従来は、人の身体の動きを捉えてVRサービスで活用するには、高価な機材などの設備を整えてフルボディトラッキングする必要がありました。しかし、5万円を切る手ごろなmocopiと比較的新しいスマホがあれば、同等のことがコンパクトな構成で、どこでも行えるようになります。ソニーとしてはまさにそこを狙って製品化したというわけです。

  • アバターやバーチャルキャラクターを使った外ロケのイメージ

場所の制約が取り払われるということは、それだけサービスの利用シーンが広がり、コンテンツ制作の自由度も高まります。ソニーではアバターやバーチャルキャラクターを使った外ロケなど、mocopiで活動の幅を広げることを提案しています。動画の撮影から編集、投稿までをスマートフォンで完結させたいという向きには、mocopiが重宝することでしょう。モーションキャプチャーの敷居を下げ、使う人の裾野を拡げることの意義はとても大きいといえます。

  • 身体に装着するためのクリップには、センサーをしっかり固定するツメが両サイドにある

  • センサーの裏側。
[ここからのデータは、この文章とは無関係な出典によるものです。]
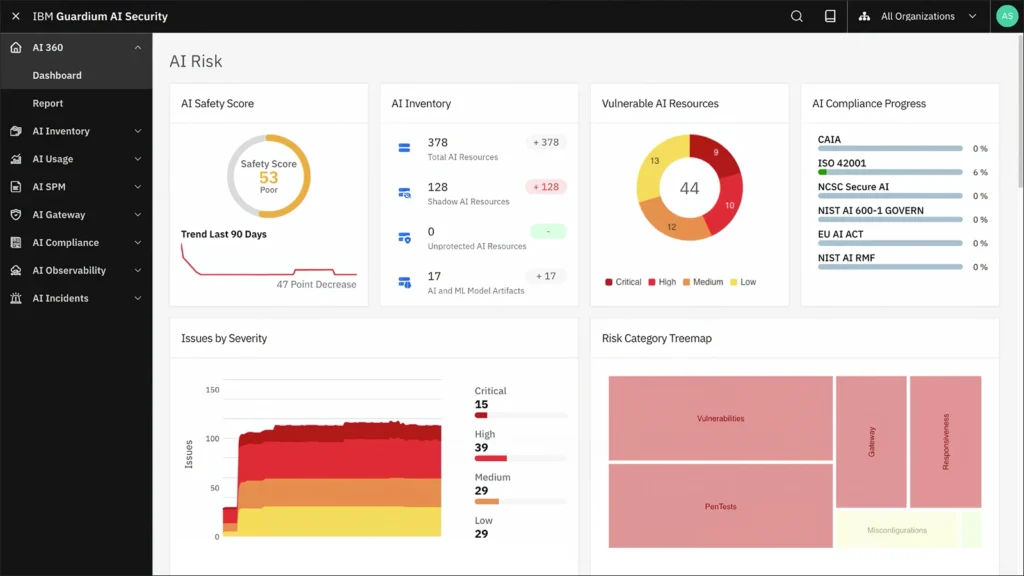The image size is (1024, 576).
Task: Click the ISO 42001 progress bar
Action: 890,172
充電端子があり、充電ケースにはマグネットでカチッとはまる

  • 付属の充電ケース。端子はUSB-C

実際、ソニー 新規ビジネス・技術開発本部 通信技術開発部門 モーション事業推進室室長の相見猛氏は発表会において、記者の質問に答えるかたちで興味深い提案をしていました。
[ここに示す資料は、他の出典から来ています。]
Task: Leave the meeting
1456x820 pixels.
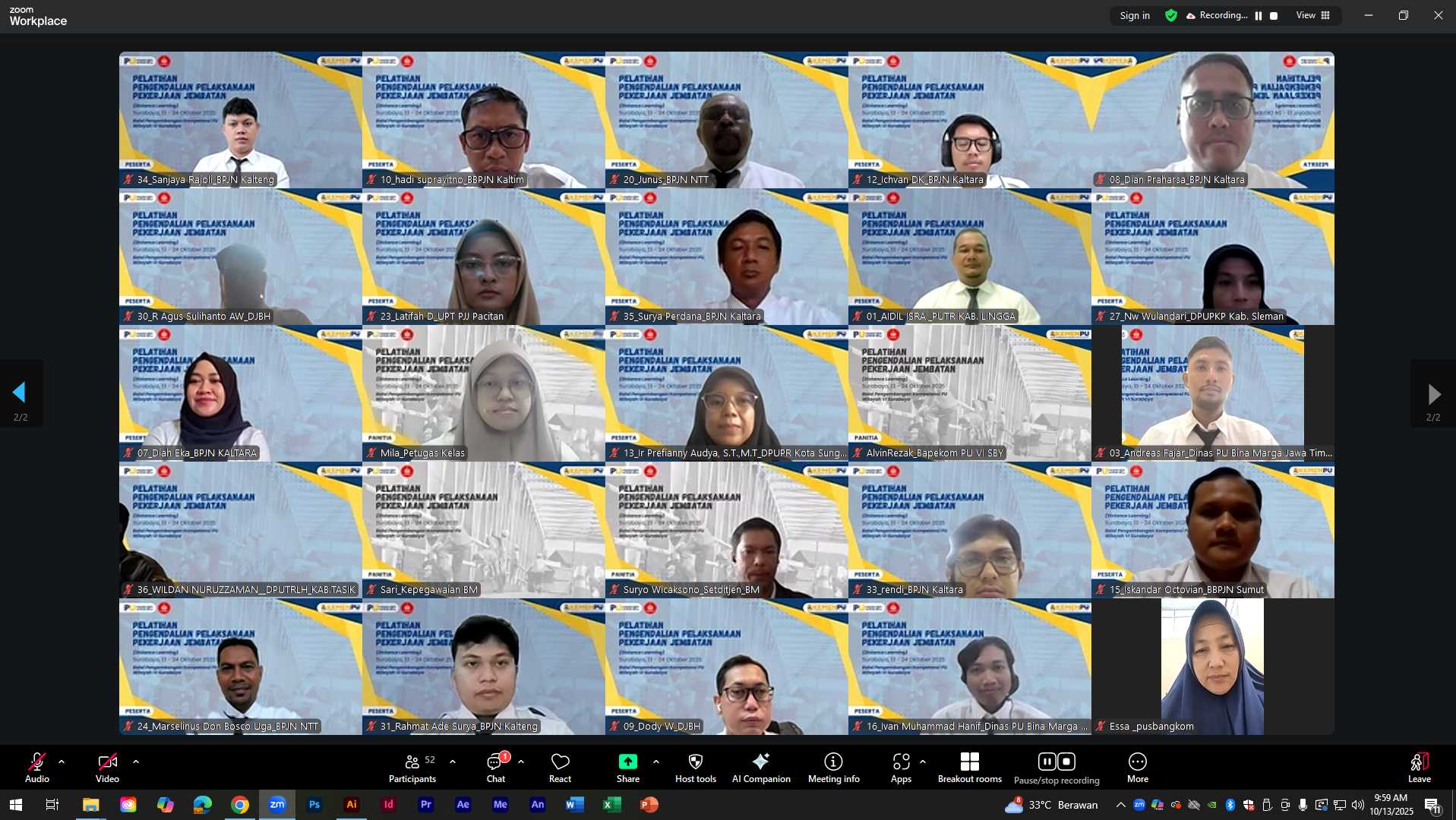Action: point(1419,767)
これまでのフルトラッキングモーションキャプチャーは、スタジオの限られたスペース内でしか行えませんでしたが、mocopiがあればフルワイヤレスなので内蔵バッテリーが切れるまでどこまでも歩いていけます。つまり、「運動会ができるようなスタジオ」があれば、これまで作れなかった新しいコンテンツ制作も可能になるのではないか……というのです。

複数のアバターやバーチャルキャラクターが集い、“身体能力”を活かした運動会を開くというアイデアは、想像するだけでとても面白そうです。

  • ソニー 新規ビジネス・技術開発本部 通信技術開発部門 モーション事業推進室室長の相見猛氏

“寝ながら使えない”課題。アニメ制作活用も?

  • 歩くレイノスちゃん

もっとも、カジュアルよりの使い勝手を実現するべく設計しているぶん、mocopiが不得意とする部分も確かにあります。

たとえば、モーションキャプチャーの精度の問題。ソニーでは、これまで培ってきたモーションデータ関連技術を使ったディープラーニング(機械学習)によってセンサーがない場所の位置を推定することにより、「センサーをつけていない関節に関しても一定以上の精度を担保する」と説明しており、ダンスのデモなどでも十分な精度が出せていたように感じます。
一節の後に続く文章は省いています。